South Carolina Governor Henry McMaster followed through on his threats to veto state funding which could go towards Planned Parenthood.
The governor released his line-item vetos Friday for the budget approved last week by the General Assembly. Among those vetoes was state Medicaid family planning funding for Planned Parenthood and other providers.
“The veto that I have is the most direct way to get the money that is going to them, that is going directly to them for family planning services, which, in Planned Parenthood land, that means abortions,” Governor McMaster said.
The veto is for $15.7 million in total funds in the state Department of Health and Human Services budget, including $2.2 million in state General funds listed under “Medical Assitance Payments, Family Planning.”
Since the money reimburses clinics for Medicaid patient visits, it is not clear how much would go towards Planned Parenthood. The organization has received no more than $83,000 annually the past three years, according to the state Office of Revenue and Fiscal Affairs.
“There are a variety of agencies, clinics and medical entities in South Carolina that receive taxpayer funding to offer important women’s health and family planning services but without performing abortions,” McMaster said. “That is why last year I directed state agencies to stop providing state or local funds to abortion clinics.”

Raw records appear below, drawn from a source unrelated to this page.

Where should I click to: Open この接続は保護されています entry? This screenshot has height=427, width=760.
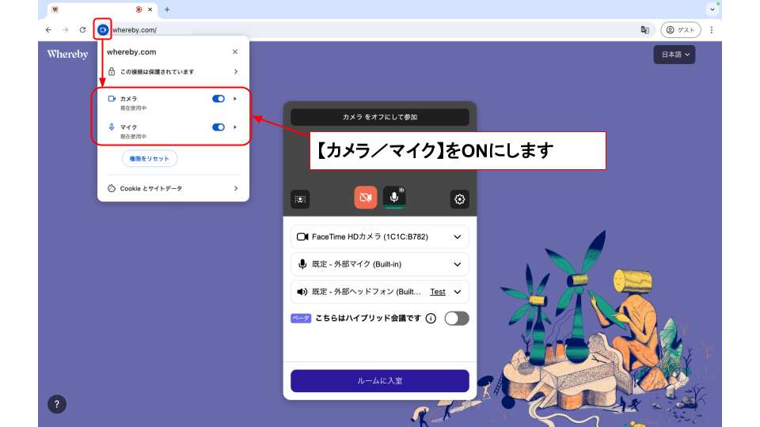click(x=173, y=72)
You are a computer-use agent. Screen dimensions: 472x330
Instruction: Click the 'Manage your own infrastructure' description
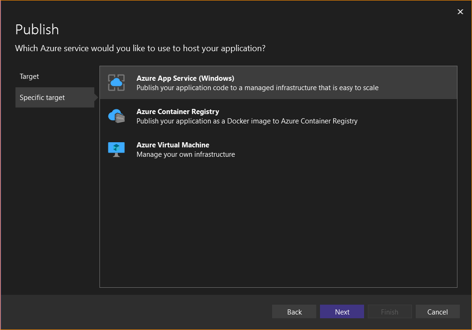(185, 154)
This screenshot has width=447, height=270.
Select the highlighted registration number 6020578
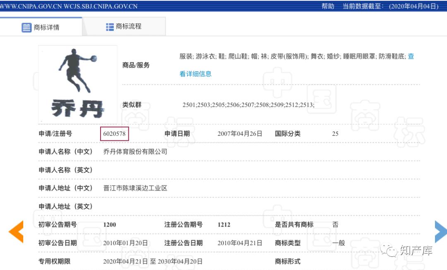click(115, 133)
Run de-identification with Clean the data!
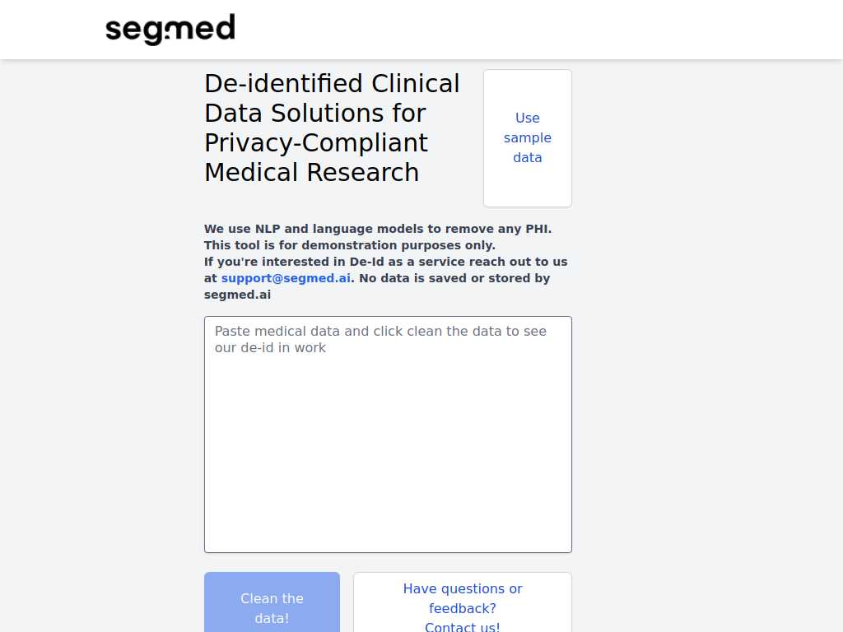The width and height of the screenshot is (843, 632). pyautogui.click(x=272, y=602)
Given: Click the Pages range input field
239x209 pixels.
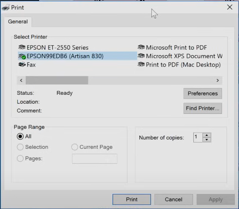Looking at the screenshot, I should pyautogui.click(x=95, y=159).
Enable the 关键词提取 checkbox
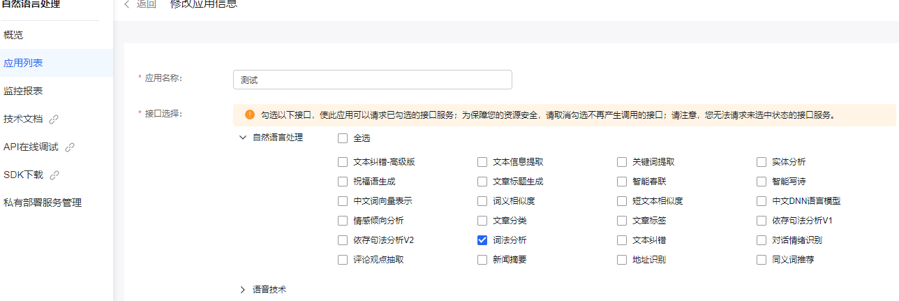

McMaster also said last year he “directed the Department of Health and Human Services to submit a waiver request to the federal government, making South Carolina one of only two states in the nation (along with Texas) to take this action.” That waiver has not yet been granted by the federal government.
When asked if the Governor was concerned about how the veto could affect other services provided by women’s health clinics in the state, he responded, “There is concern. But the big concern is Planned Parenthood using taxpayer money — our taxpayer money — for abortions.”
A previous study by the House Legislative Oversight Committee in 2015 found Planned Parenthood had not spent any taxpayer money on abortions, but pro-life groups often argue any taxpayer funds indirectly supplement abortion operations.
Medicaid family planning dollars in South Carolina mostly fund contraceptives, counseling and STI screening and treatments. Advocates say the loss of that money could impact low-income families the most.
“While the veto is cloaked in a moral judgment about abortion, the governor is well aware that these state dollars do not go toward abortion services,” Women’s Rights and Empowerment Network CEO Ann Warner said in a statement. “What the veto does is hurt the ability of low-income women and families to be able to get the support they need to decide if, when, and how they create families.”
The General Assembly will need to take up the governor’s vetoes, but has not scheduled their return to Columbia. Last year the House and Senate waited until their regular session resumed in January, but are expected to return in special session this summer.